> **Exercise requirements**: Please retype the data below exactly, stopping after the line with "This screenshot has height=364, width=364." and skipping every picture.

[Stored records]
◇ ◇ ◇ ◇
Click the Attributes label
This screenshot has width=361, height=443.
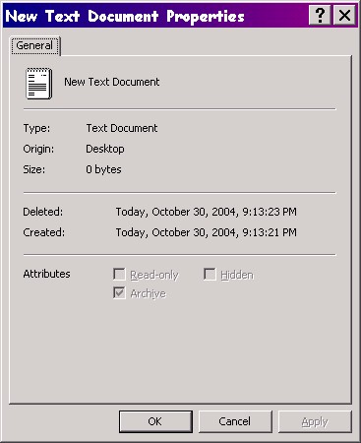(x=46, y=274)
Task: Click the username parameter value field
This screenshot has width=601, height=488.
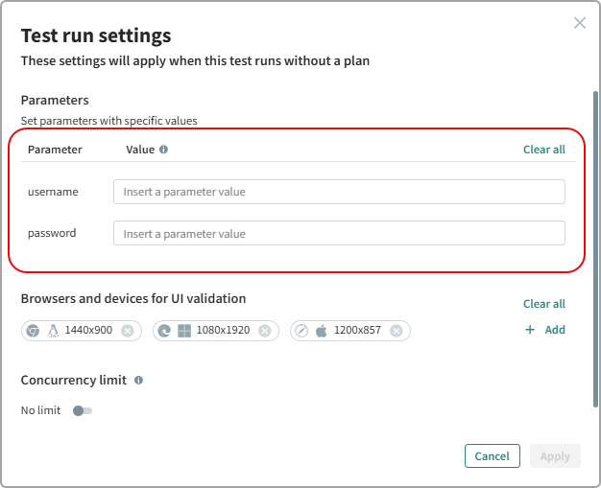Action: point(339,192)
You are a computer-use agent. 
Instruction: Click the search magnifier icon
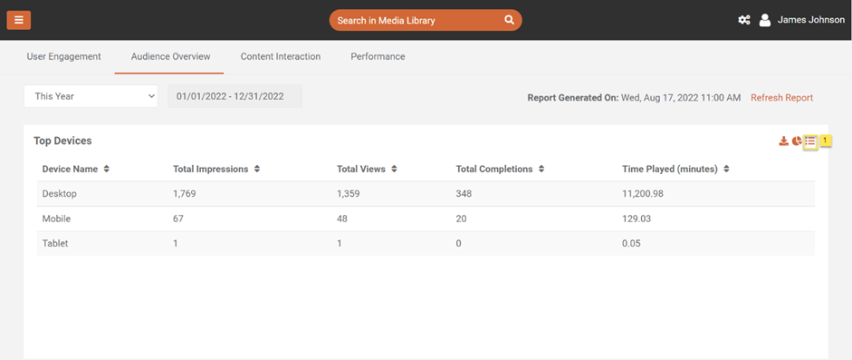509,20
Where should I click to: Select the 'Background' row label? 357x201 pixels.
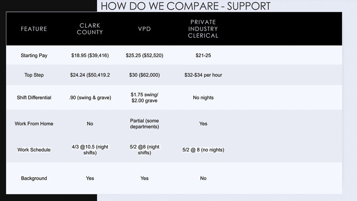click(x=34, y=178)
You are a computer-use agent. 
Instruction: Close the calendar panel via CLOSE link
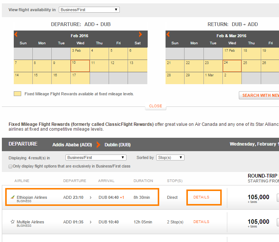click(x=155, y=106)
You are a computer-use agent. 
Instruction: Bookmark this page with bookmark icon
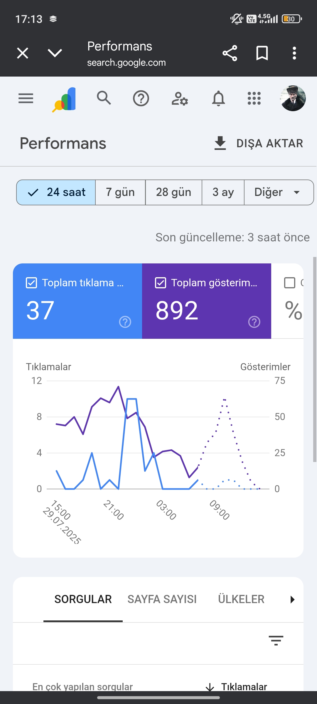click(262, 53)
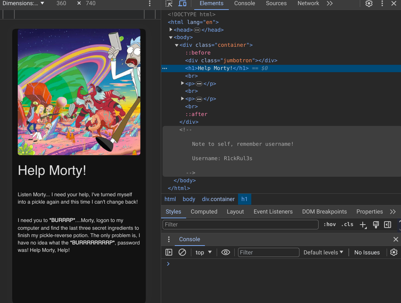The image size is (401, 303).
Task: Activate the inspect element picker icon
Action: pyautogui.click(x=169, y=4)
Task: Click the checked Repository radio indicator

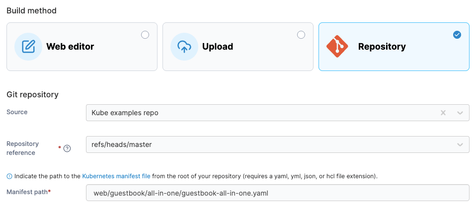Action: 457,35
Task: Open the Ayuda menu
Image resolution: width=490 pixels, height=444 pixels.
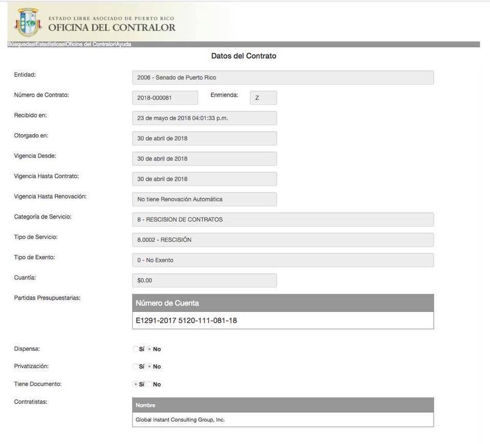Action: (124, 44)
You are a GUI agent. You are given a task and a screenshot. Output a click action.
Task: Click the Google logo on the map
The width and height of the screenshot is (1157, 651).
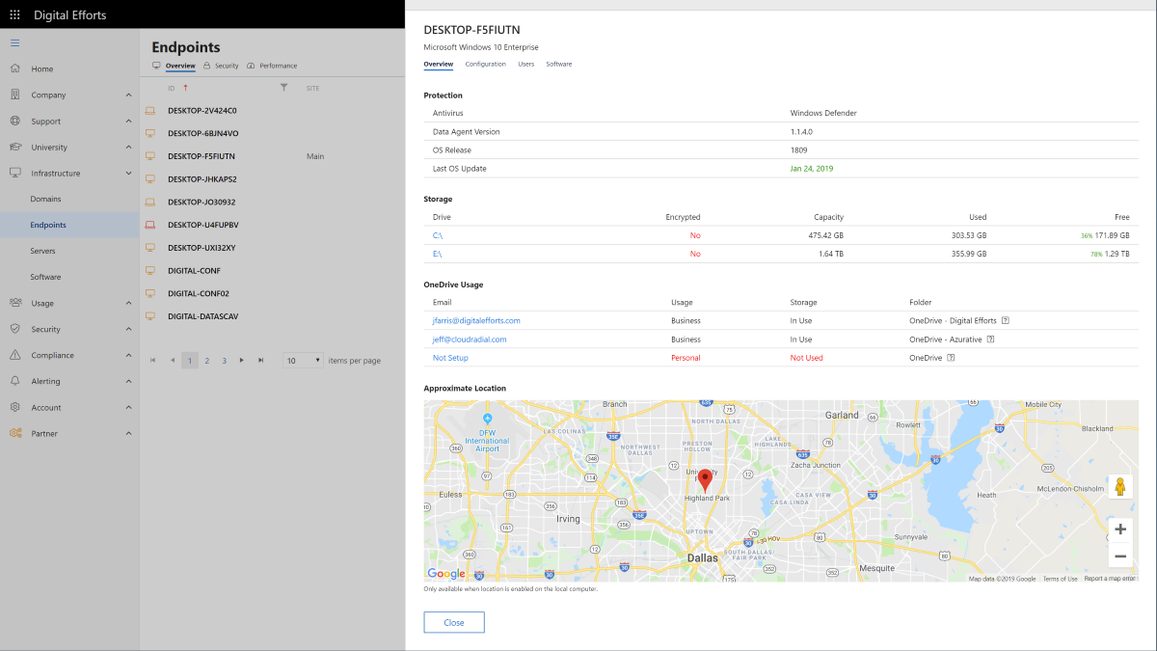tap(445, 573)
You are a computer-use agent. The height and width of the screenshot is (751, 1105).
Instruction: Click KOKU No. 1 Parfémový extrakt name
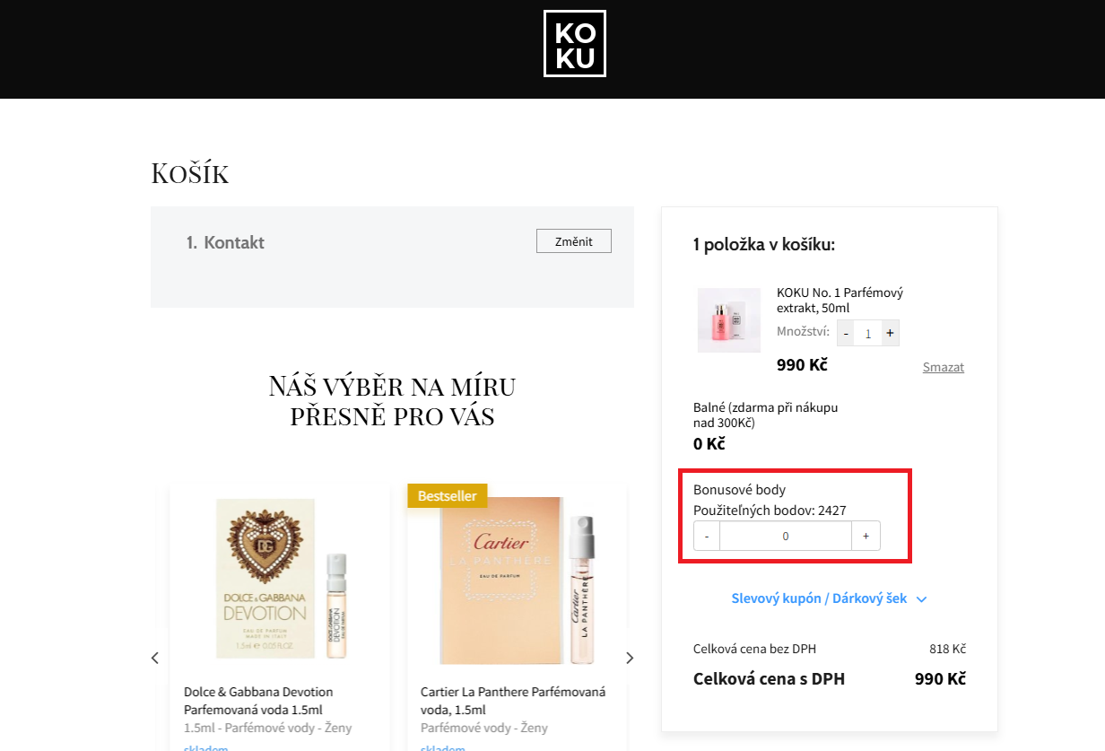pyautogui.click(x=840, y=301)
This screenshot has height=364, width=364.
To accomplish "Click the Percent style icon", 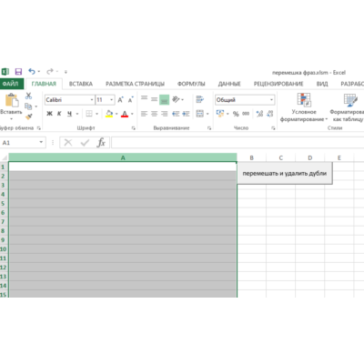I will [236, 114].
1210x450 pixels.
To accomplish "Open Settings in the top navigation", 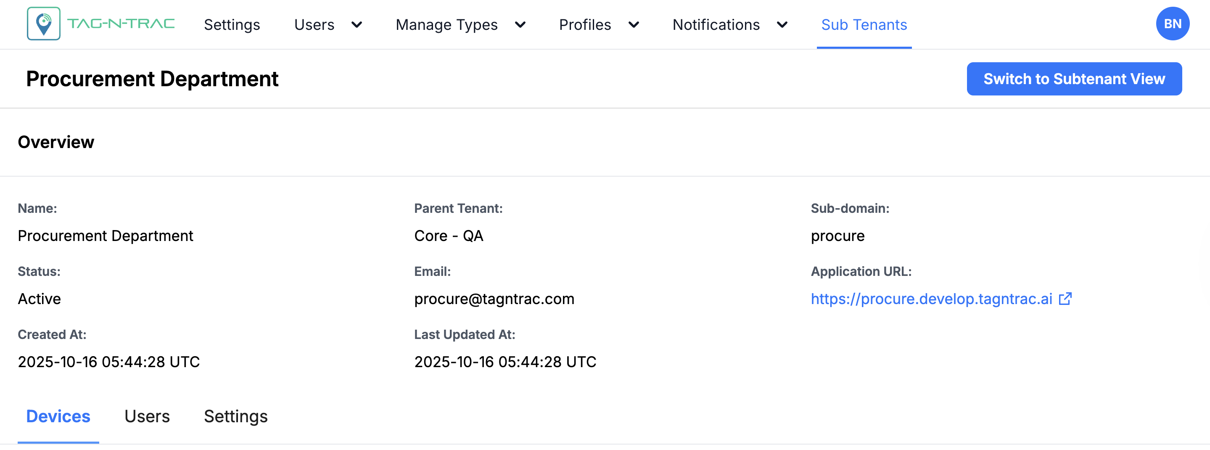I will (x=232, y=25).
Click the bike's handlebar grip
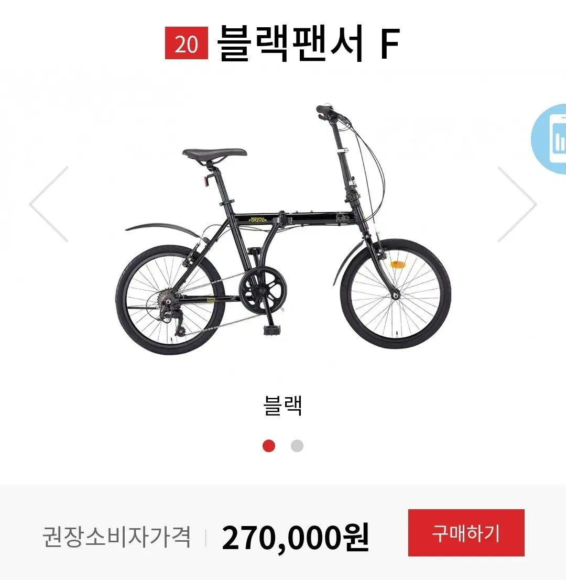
◇ ◇ ◇ ◇
> **Exercise result**:
Click the Attributes label
This screenshot has width=361, height=443.
(x=46, y=274)
Task: Click the username parameter value field
This screenshot has width=601, height=488.
Action: point(339,192)
You are a computer-use agent. 
Instruction: Click the search magnifier icon
509,20
Where should I click to: Select the 'Background' row label? 357x201 pixels.
click(x=34, y=178)
You are a computer-use agent. 
Instruction: Close the calendar panel via CLOSE link
click(x=155, y=106)
You are a computer-use agent. 
Instruction: Bookmark this page with bookmark icon
click(262, 53)
The image size is (401, 303).
Task: Activate the inspect element picker icon
Action: pyautogui.click(x=169, y=4)
Task: Click the checked Repository radio indicator

Action: 457,35
Task: Open the Ayuda menu
Image resolution: width=490 pixels, height=444 pixels.
Action: (124, 44)
You are a GUI agent. You are given a task and a screenshot. Output a click action.
Task: Click the Google logo on the map
The width and height of the screenshot is (1157, 651).
tap(445, 573)
You are a computer-use agent. The height and width of the screenshot is (751, 1105).
Instruction: Click KOKU No. 1 Parfémový extrakt name
pyautogui.click(x=840, y=301)
This screenshot has height=364, width=364.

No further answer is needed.